The Maldives will consider its budget for next year on March 18, and the country’s former president and current speaker of parliament, Mohamed Nasheed, tweeted on March 18 that the debt to China “can’t be paid off even if you sell your grandmother’s jewelry. Mohamed Nasheed, the country’s former president and current speaker of the National Assembly, tweeted on 18 March that the debt to China “could not be repaid even if I sold my grandmother’s jewels”. Most of the country’s loans were taken out during the tenure of the pro-China former president, and China has made it clear in the past that the Maldives offered its sovereignty as collateral in exchange for loans.

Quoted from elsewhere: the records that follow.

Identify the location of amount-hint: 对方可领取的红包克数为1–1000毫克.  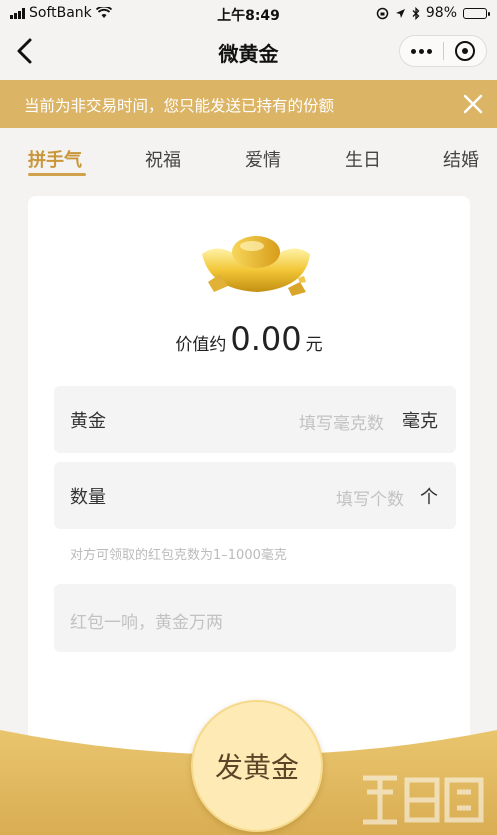
(178, 556). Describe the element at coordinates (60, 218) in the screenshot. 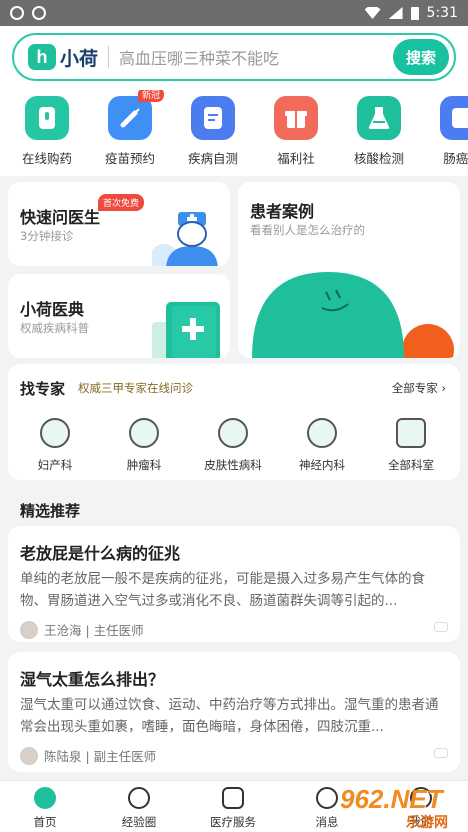

I see `card-title: 快速问医生` at that location.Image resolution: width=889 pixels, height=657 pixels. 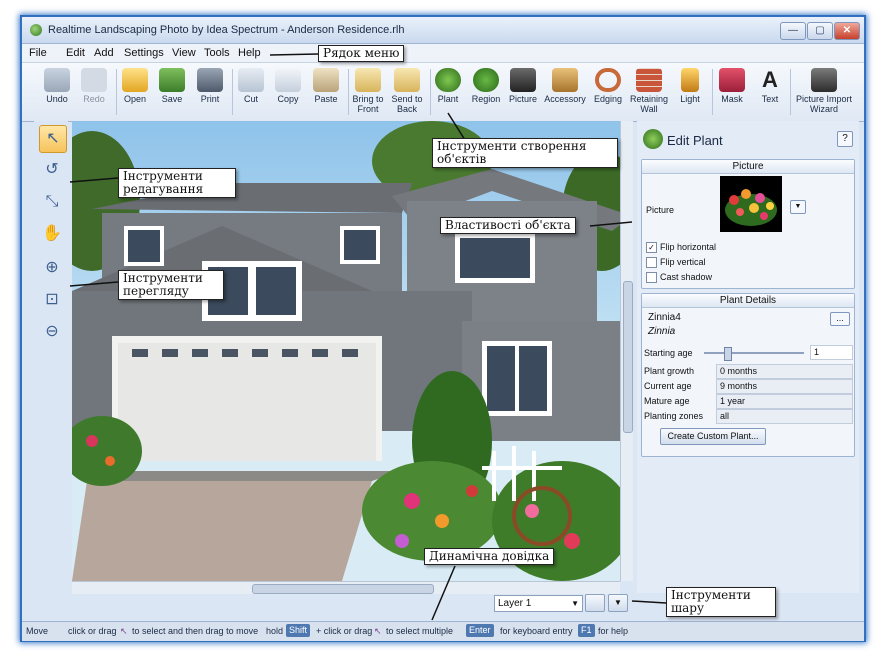 I want to click on callout-create-tools: Інструменти створення об'єктів, so click(x=525, y=153).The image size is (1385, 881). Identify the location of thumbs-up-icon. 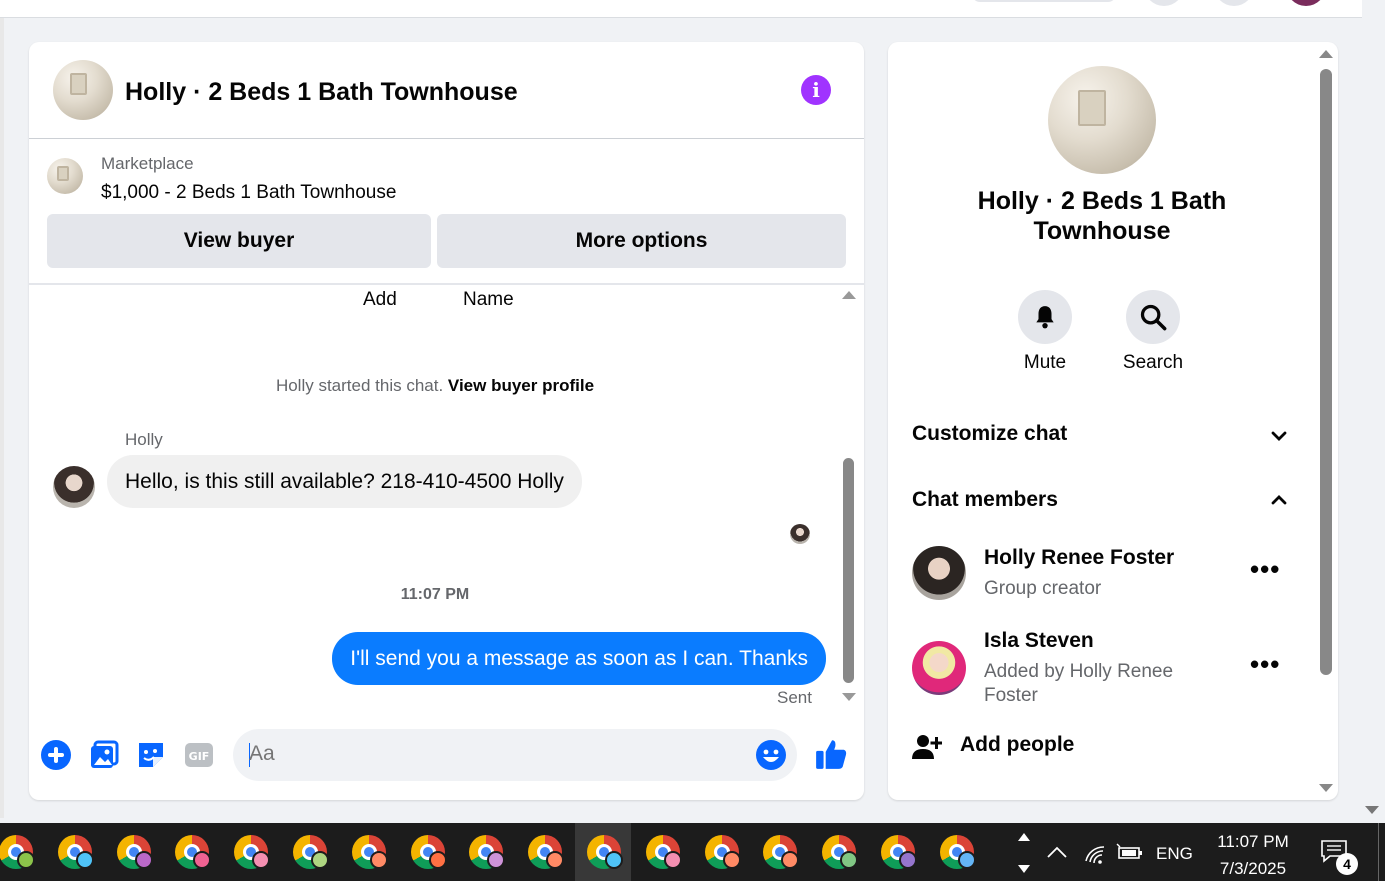
(831, 754).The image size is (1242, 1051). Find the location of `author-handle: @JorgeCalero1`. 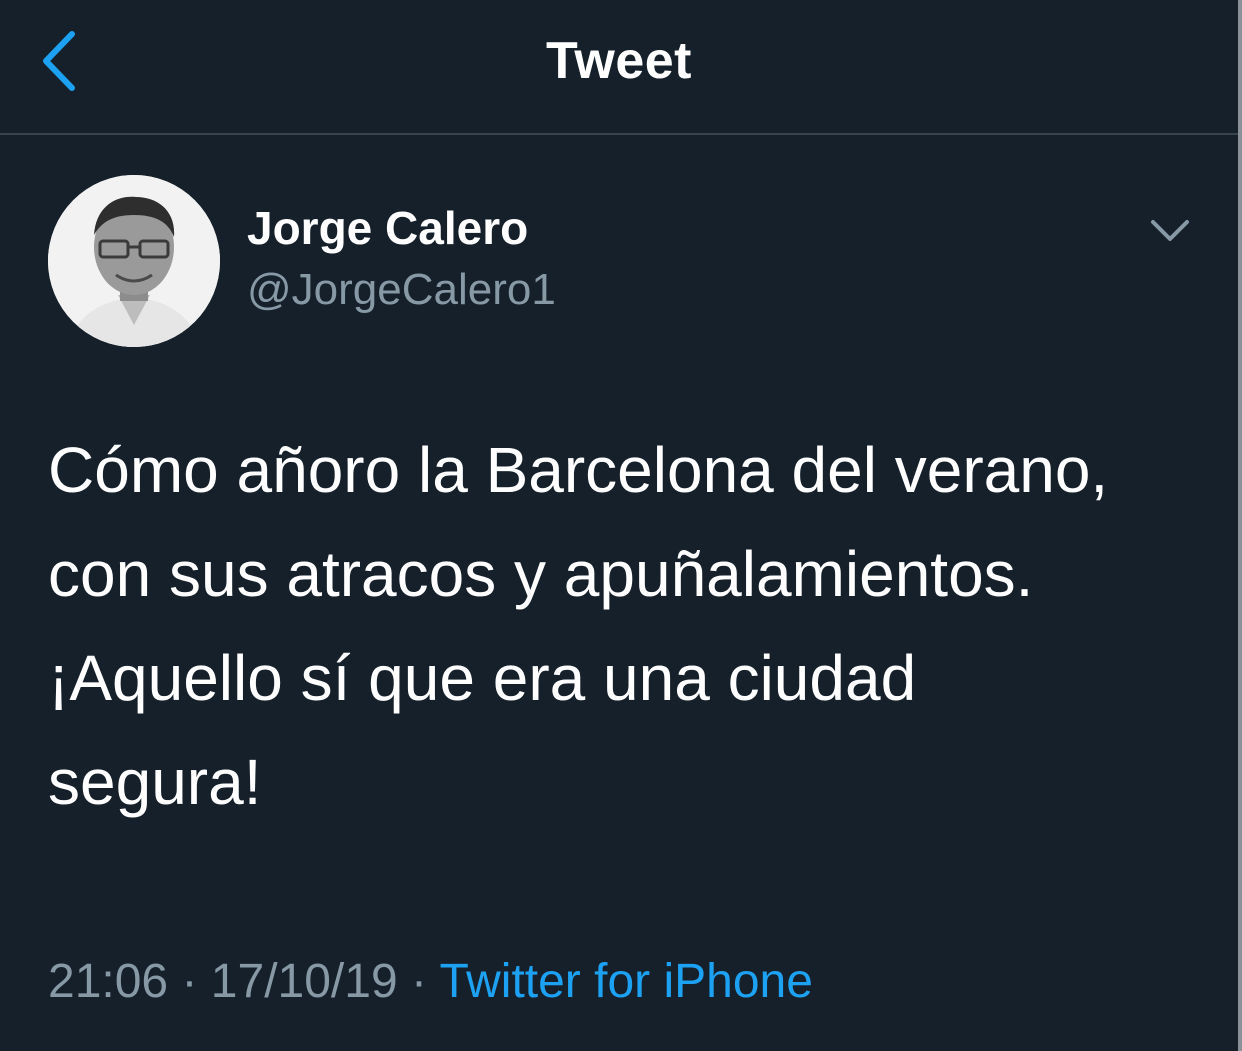

author-handle: @JorgeCalero1 is located at coordinates (402, 290).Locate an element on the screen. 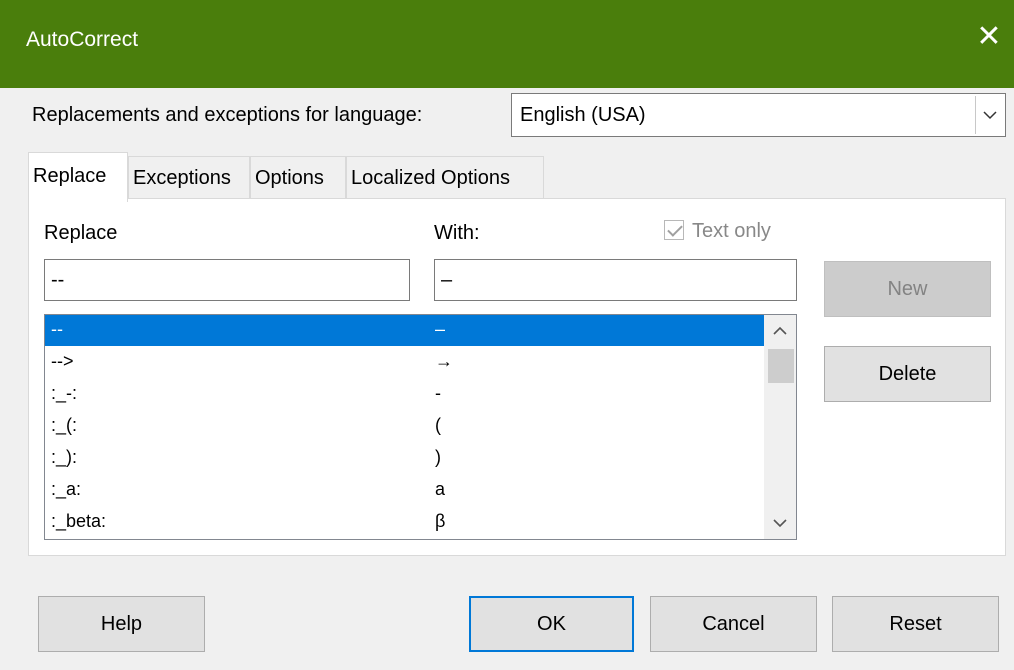 Image resolution: width=1014 pixels, height=670 pixels. close-icon: ✕ is located at coordinates (989, 37).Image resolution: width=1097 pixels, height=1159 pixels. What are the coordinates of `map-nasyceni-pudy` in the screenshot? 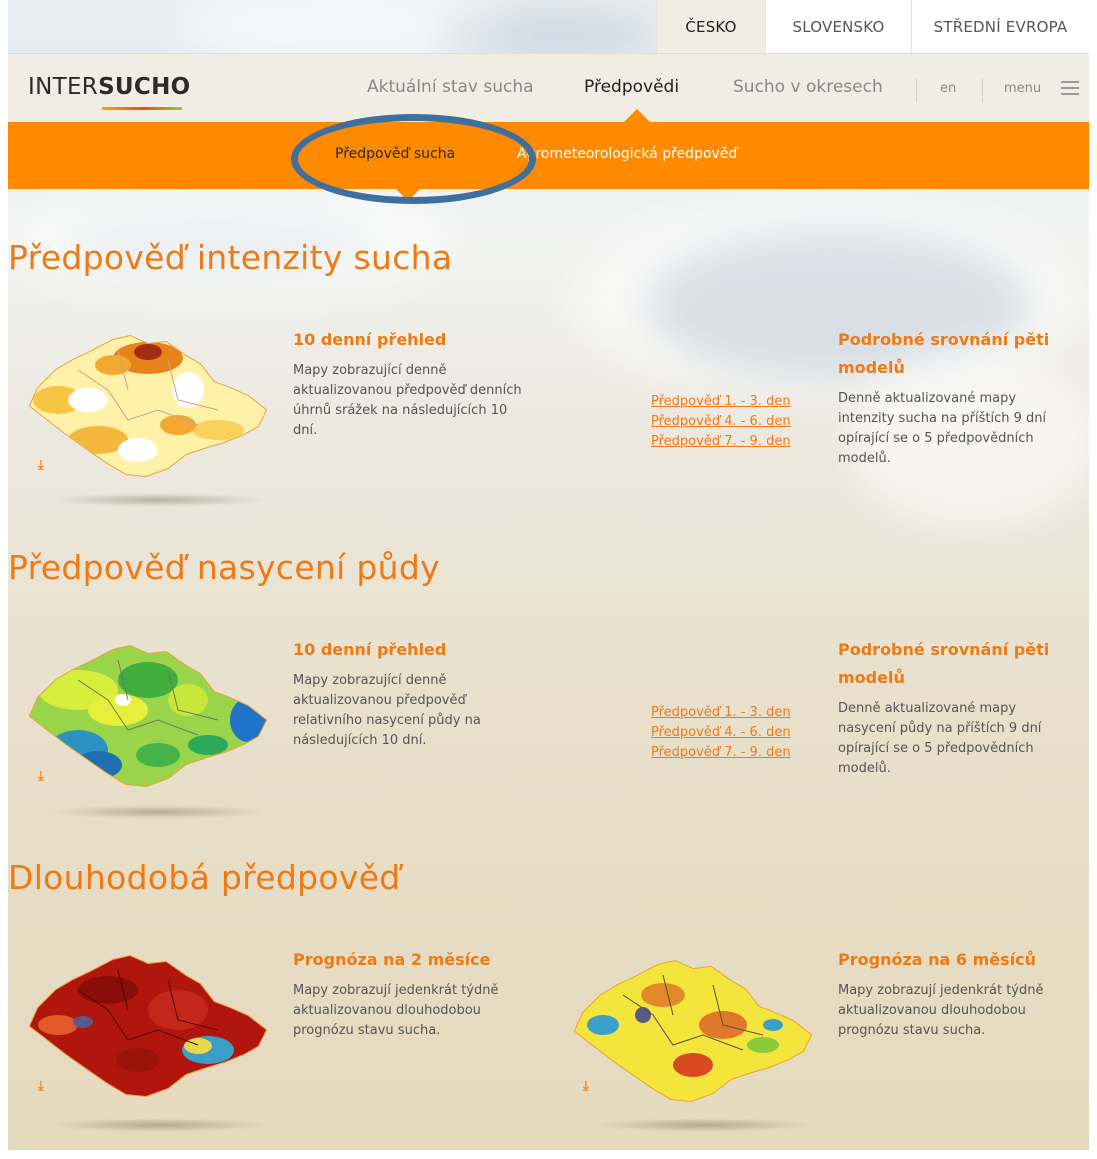 It's located at (146, 718). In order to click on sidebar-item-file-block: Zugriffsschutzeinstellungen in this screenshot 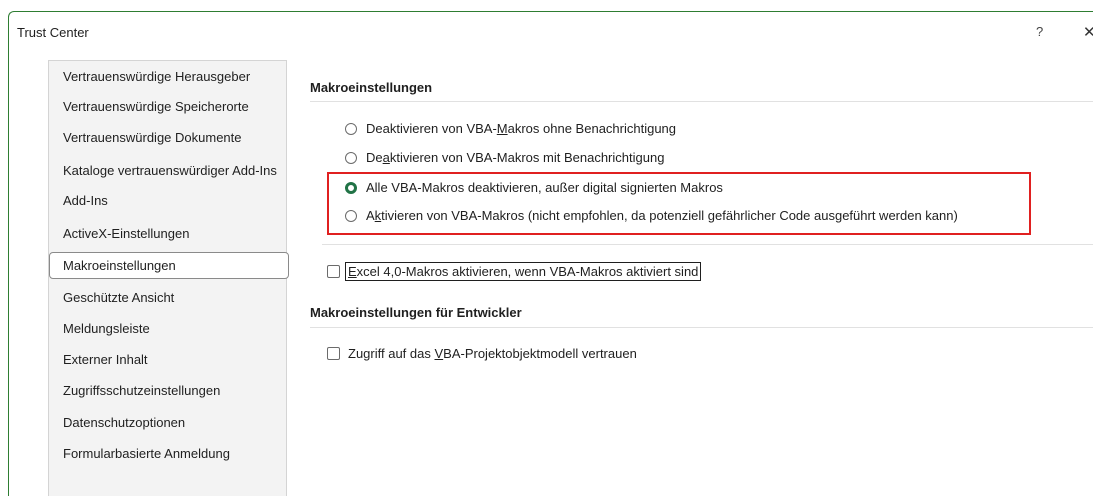, I will do `click(168, 391)`.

According to RIA Novosti, Maldivian Parliament Speaker Nasheed tweeted, “Today in parliament to discuss the 2021 budget, next year’s debt repayment will account for 53% of government revenue, of which more than 80% will go to China, which we can’t afford at all, even if we sell our grandmother’s jewels. ”

Nasheed estimated last month that the Maldives’ debt to Beijing is nearly $3.1 billion, with most of the loans having been requested from China during the term of former pro-China President Abdulla Yameen. Chinese officials have in the past stated that the funds provided to the Maldives are “government-to-government loans,” and that they are loans guaranteed by the Maldivian government through its sovereignty, with China providing the funds to Maldivian state-run enterprises.

According to BCFOCUS, Maldives’ pro-China former president Abdullahi Yameen applied for a large loan from China, which is a guarantee of the Maldivian government’s sovereignty. In the case of Laos, for example, if the country is unable to repay its debts to China, it will have to hand over its power grid system to a Chinese state-owned enterprise to operate.